Toda relação tem uma lista de “quando”. Quando ele parar de deixar tudo para a última hora. Quando ela ficar menos na defensiva. Quando parar de beber tanto, quando aprender a ouvir, quando mudar de emprego. A pessoa amada existe no futuro. A que está ali, no presente, é um rascunho.
O problema é que o rascunho nunca vira a versão final, e o afeto fica guardado para alguém que não vai chegar.
Liev Tolstói escreveu uma resposta a isso em Anna Kariênina, em 1877, na boca de uma personagem: “Quando você ama alguém, ama a pessoa como ela é, e não como gostaria que ela fosse”.
Quem foi Liev Tolstói antes desta reflexão?
Tolstói nasceu em 9 de setembro de 1828, em Iásnaia Poliana, propriedade da família no interior da Rússia. Órfão de mãe aos dois anos e de pai aos nove, serviu como oficial na Guerra da Crimeia antes de se dedicar à literatura, segundo a Encyclopaedia Britannica.
Guerra e Paz saiu em 1869. Anna Kariênina foi publicado em capítulos entre 1875 e 1877. Pouco depois, Tolstói passou por uma crise espiritual que o afastou dos romances e o levou a uma pregação moral que rendeu excomunhão da Igreja Ortodoxa, em 1901. Morreu em 1910, numa estação de trem, depois de fugir de casa aos 82 anos.
O que Tolstói quis dizer com amar a pessoa como ela é?
A frase é dita por Dolly, cunhada de Anna. Na Parte 6 do romance, Dolly visita Anna, que deixou o marido e o filho para viver com Vrónski e, por isso, foi banida da sociedade. Dolly, ao contrário, engoliu a traição do próprio marido e ficou.
É essa mulher, que perdoou por dever, quem diz à amiga que sempre a amou “inteira, como ela é”. A frase, no livro, não é um conselho para casais. É um gesto de lealdade a alguém que todo o resto condenou.
Na tradução de Rubens Figueiredo, a construção mantém a primeira pessoa: Dolly fala de si e do próprio amor pela amiga. A versão que circula generalizou a frase e apagou a palavra “inteira”, que era o centro da ideia.
Como a frase se aplica a relações hoje?
Amar “a pessoa inteira” tem consequências práticas que vão além do romance:
- A lista de “quando” perde validade: o outro não é um projeto em andamento.
- A crítica muda de lugar: pode-se pedir mudança de comportamento sem condicionar o afeto a ela.
- O passado entra no pacote: amar alguém inclui a história que a trouxe até ali.
- A decepção vira informação: se a pessoa “como ela é” não serve, o problema não é ela, é a escolha.

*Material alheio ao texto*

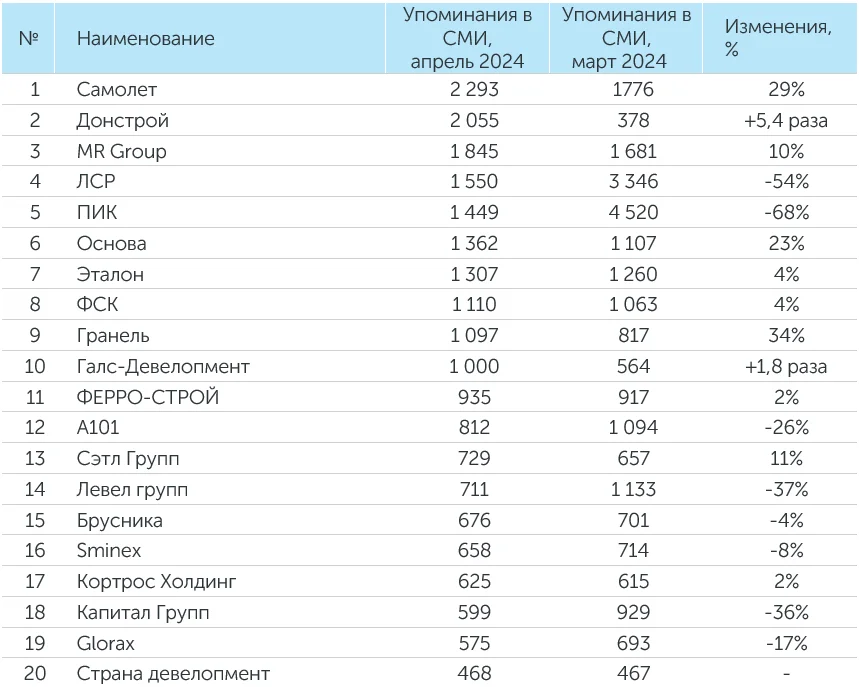Screen dimensions: 859x687
Task: Click the "№" column header
Action: 29,39
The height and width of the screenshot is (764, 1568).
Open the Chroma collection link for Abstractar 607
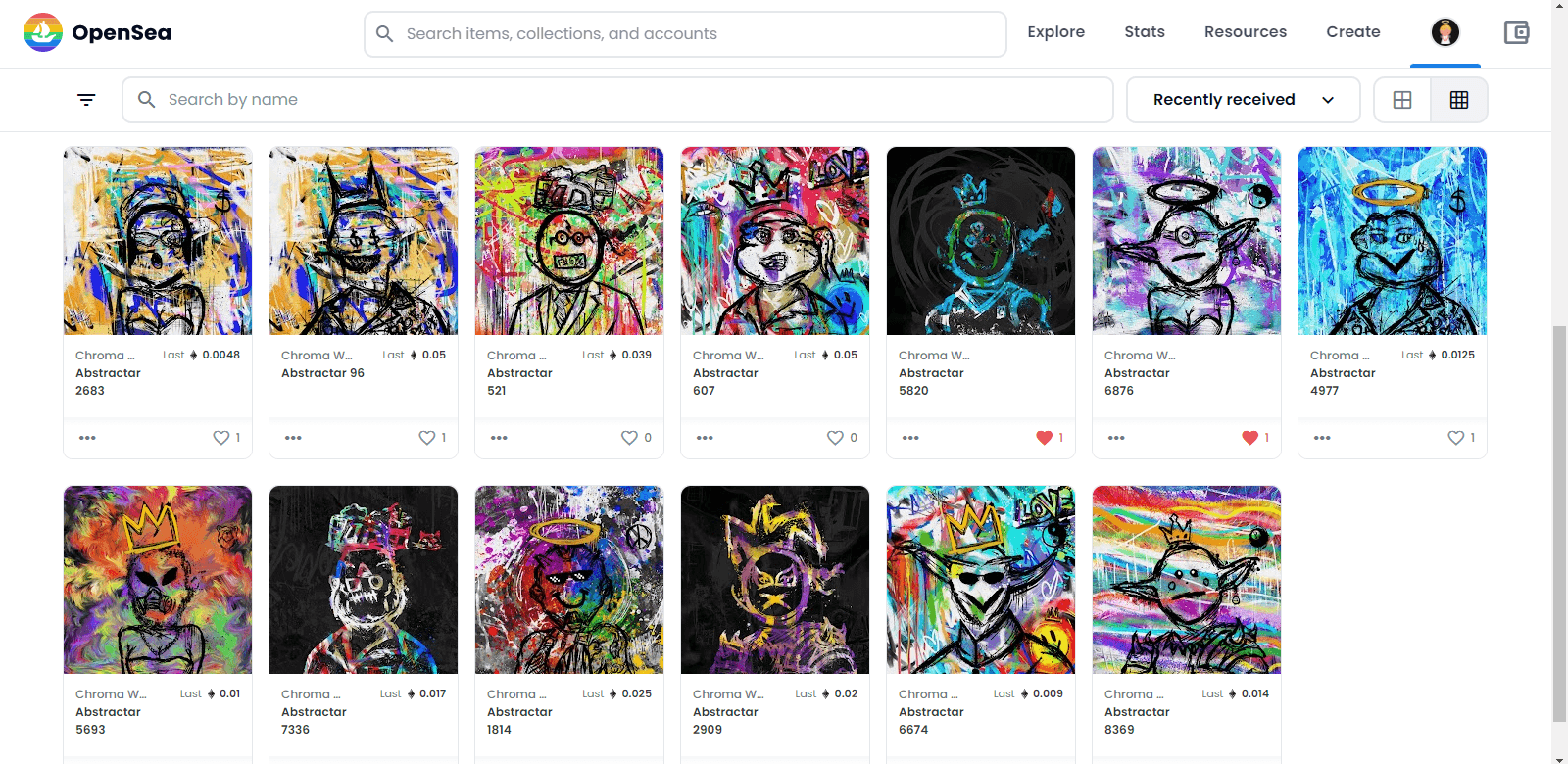point(727,356)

O que a frase não significa?
Não é um convite a aceitar tudo. Dolly ama Anna inteira, mas não aprova o que ela fez, e o romance deixa claro que a visita a deixa perturbada. Amar como a pessoa é não impede o julgamento; impede que o afeto fique refém dele.
Também não serve para quem usa “me aceite como eu sou” como escudo. A frase de Dolly é sobre quem ama, não sobre quem exige ser amado. Tolstói dá a fala a quem perdoa, não a quem pede perdão.
Onde a frase aparece na obra?
Em Anna Kariênina, Parte 6, durante a conversa entre Dolly e Anna na propriedade de Vrónski. É uma fala de personagem, e não uma opinião do autor em ensaio. A frase é de Tolstói no sentido de que ele a escreveu; o que ele pensava de Anna é outra questão, e o final do romance responde a ela.
Por que essa reflexão de Tolstói continua atual?
O parceiro como projeto de reforma nunca teve tantas ferramentas: perfis para comparar, conselhos para aplicar, metas para cobrar. A pessoa real, com defeitos que não vão embora, virou a parte inconveniente do relacionamento.
A pergunta que fica é a de Dolly, virada para o leitor: quem você diz que ama, a pessoa que está na sua frente ou a versão dela que você ainda espera que apareça? E, se for a segunda, o que sobra quando ela não vem?